The tenderfoot is always in hard luck. Apparently, too, by all tests of analysis it is nothing but luck, pure chance, misfortune. And yet the very persistence of it in his case, where another escapes, perhaps indicates that much of what we call good luck is in reality unconscious skill in the arrangement of those elements which go to make up events. A persistently unlucky man is perhaps sometimes to be pitied, but more often to be booted. That philosophy will be cryingly unjust about once in ten.

But lucky or unlucky, the tenderfoot is human. Ordinarily that doesn't occur to you. He is a malevolent engine of destruction--quite as impersonal as heat or cold or lack of water. He is an unfortunate article of personal belonging requiring much looking after to keep in order. He is a credulous and convenient response to practical jokes, huge tales, misinformation. He is a laudable object of attrition for the development of your character. But somehow, in the woods, he is not as other men, and so you do not come to feel yourself in close human relations to him.

But Algernon is real, nevertheless. He has feelings, even if you do not respect them. He has his little enjoyments, even though he does rarely contemplate anything but the horn of his saddle.

"Algernon," you cry, "for heaven's sake stick that saddle of yours in a glass case and glut yourself with the sight of its ravishing beauties next WINTER. For the present do gaze on the mountains. That's what you came for."

No use.

He has, doubtless, a full range of all the appreciative emotions, though from his actions you'd never suspect it. Most human of all, he possesses his little vanities.

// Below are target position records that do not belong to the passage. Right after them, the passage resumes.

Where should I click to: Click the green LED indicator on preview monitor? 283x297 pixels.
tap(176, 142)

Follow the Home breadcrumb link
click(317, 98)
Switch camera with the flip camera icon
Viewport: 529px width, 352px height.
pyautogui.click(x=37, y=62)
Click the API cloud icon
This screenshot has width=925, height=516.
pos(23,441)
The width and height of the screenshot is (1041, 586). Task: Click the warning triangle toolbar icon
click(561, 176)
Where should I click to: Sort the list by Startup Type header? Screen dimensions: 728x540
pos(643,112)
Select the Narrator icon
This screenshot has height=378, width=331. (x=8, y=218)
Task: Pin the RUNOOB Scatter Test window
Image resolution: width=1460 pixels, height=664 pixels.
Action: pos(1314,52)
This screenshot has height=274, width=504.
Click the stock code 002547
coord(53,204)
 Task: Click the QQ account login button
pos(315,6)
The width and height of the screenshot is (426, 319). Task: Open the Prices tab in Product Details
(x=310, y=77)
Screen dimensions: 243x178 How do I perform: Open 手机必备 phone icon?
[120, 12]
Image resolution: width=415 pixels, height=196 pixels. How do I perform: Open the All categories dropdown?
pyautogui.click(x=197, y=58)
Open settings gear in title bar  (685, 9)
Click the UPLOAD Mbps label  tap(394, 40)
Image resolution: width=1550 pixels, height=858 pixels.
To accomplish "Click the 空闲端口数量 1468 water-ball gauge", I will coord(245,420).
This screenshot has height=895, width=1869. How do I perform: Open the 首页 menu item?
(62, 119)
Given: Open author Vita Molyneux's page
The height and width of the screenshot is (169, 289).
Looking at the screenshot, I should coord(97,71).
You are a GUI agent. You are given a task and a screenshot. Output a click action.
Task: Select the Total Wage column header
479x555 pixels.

Algernon always overdoes the equipment question. If it is bird-shooting, he accumulates leggings and canvas caps and belts and dog-whistles and things until he looks like a picture from a department-store catalogue. In the cow country he wears Stetson hats, snake bands, red handkerchiefs, six-shooters, chaps, and huge spurs that do not match his face. If it is yachting, he has a chronometer with a gong in the cabin of a five-ton sailboat, possesses a nickle-plated machine to register the heel of his craft, sports a brass-bound yachting-cap and all the regalia. This is merely amusing. But I never could understand his insane desire to get sunburned. A man will get sunburned fast enough; he could not help it if he would. Algernon usually starts out from town without a hat. Then he dares not take off his sweater for a week lest it carry away his entire face. I have seen men with deep sores on their shoulders caused by nothing but excessive burning in the sun. This, too, is merely amusing. It means quite simply that Algernon realizes his inner deficiencies and wants to make up for them by the outward seeming. Be kind to him, for he has been raised a pet.

The tenderfoot is lovable--mysterious in how he does it--and awfully unexpected.